Why choose this course?

  • Aston is in the top 10 for Pharmacology and Pharmacy in The Complete University Guide's 2014 league tables
  • The teaching is research-informed
  • Dedicated state of the art computational facilities will enable you to complete your research project in emerging pharmaceutical areas.

Entry Requirements & course details

This programme is open to suitably qualified international and UK graduates. Potential students must hold at least a 2nd class Honours Degree in a chemistry-based subject - e.g. chemistry, biochemistry, pharmacy, pharmaceutical technology or biological chemistry from a UK University. Overseas students must possess an equivalent qualification.

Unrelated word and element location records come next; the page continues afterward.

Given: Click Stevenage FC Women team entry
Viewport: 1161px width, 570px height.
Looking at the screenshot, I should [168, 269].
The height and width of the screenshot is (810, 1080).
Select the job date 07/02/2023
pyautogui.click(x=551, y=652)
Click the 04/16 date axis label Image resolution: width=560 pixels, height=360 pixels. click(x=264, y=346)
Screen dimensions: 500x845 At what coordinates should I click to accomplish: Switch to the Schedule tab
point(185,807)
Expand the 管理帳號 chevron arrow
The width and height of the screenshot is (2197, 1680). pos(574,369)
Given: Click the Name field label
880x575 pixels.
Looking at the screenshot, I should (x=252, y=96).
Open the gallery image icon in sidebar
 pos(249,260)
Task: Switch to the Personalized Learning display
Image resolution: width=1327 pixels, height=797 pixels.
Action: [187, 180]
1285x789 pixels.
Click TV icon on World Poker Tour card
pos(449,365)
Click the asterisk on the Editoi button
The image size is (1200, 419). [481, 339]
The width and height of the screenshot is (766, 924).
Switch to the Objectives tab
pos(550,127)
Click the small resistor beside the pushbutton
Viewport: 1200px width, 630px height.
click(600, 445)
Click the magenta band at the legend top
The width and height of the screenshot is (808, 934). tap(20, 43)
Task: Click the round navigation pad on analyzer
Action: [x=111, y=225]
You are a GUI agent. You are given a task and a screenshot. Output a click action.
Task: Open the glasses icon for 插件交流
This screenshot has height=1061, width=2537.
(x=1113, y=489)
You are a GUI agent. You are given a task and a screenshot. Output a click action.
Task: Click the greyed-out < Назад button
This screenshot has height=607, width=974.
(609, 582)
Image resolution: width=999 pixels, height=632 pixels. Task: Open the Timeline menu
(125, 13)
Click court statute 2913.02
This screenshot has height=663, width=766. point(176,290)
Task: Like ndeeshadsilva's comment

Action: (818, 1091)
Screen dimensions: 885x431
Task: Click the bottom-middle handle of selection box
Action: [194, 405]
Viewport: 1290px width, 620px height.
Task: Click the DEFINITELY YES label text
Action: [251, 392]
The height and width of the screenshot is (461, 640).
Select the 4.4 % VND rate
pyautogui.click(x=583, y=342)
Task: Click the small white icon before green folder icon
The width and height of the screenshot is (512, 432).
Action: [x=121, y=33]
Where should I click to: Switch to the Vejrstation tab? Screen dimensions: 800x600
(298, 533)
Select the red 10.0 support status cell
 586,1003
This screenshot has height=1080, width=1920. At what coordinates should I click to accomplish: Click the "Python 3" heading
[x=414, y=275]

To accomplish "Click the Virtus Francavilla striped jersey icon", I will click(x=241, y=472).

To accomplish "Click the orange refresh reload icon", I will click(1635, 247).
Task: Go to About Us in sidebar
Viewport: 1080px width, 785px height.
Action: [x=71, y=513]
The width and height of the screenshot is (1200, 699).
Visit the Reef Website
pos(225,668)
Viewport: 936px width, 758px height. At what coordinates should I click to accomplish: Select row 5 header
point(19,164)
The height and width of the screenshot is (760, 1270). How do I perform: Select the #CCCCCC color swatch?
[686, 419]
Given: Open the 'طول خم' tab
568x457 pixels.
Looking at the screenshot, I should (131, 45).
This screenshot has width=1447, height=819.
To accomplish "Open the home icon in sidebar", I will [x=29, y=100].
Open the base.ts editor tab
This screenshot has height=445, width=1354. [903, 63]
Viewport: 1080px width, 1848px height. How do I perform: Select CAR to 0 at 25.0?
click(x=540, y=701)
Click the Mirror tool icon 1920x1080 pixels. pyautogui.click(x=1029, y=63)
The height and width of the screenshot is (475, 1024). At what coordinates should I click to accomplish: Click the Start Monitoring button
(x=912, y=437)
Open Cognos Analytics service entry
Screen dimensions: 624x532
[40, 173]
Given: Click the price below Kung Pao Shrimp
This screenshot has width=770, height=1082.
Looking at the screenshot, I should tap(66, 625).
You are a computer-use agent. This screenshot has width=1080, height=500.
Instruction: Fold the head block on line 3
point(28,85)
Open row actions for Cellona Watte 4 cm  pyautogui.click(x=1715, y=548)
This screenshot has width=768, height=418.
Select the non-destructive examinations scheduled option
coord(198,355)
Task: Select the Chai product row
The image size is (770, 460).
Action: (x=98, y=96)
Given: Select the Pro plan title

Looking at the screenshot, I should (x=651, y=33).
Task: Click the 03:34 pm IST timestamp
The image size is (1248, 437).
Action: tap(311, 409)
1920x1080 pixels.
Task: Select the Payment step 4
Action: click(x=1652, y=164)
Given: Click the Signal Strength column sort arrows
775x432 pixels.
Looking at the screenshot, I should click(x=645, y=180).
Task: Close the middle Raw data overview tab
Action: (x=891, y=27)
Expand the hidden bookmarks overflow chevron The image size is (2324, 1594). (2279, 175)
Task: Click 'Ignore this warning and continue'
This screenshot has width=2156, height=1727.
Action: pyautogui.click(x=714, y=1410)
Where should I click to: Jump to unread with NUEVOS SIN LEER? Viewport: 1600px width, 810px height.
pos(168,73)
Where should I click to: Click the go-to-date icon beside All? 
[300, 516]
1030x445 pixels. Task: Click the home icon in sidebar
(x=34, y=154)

International students whose first language is not English must demonstrate a satisfactory command of English language. They should meet our minimum English language requirement by taking one of the following tests:

  • IELTS. Minimum requirement - 6.5 overall, 6.0 in each area.

  • TOEFL IBT. Minimum requirement - 93 overall, (19 in listening and speaking, 18 in reading and 23 in writing).

  • Pearson Academic. Minimum requirement - 63 overall, 57 in each area.

We do not accept a Password test.

Duration of programme: Full-time: 12 months

Start date: late September

Application deadline:

1st August for International students

31st August for UK/EU students

If you are applying close to the deadline, please ensure you have all supporting documentation ready for the application. If the deadline has passed, we may still be able to consider you, so please contact us.

Distance learning available: No

Intake: 10

Fees for 2015 entry:

UK/EU students: £5,500
International students: £16,500

International scholarships - We have scholarships for African & South American students

Aston Alumni discount - 20% discount


Course Outline

MSc Molecular pharmaceutics brings together three key pharmaceutically-relevant computational areas - computer-aided drug design, bioinformatics and pharmacokinetics – together with background in drug discovery and drug-relevant biology. The compulsory taught modules account for two-thirds of the course (120 credits) and the remainder is devoted to a 60-credit research project allowing specialisation in one of the computational areas.  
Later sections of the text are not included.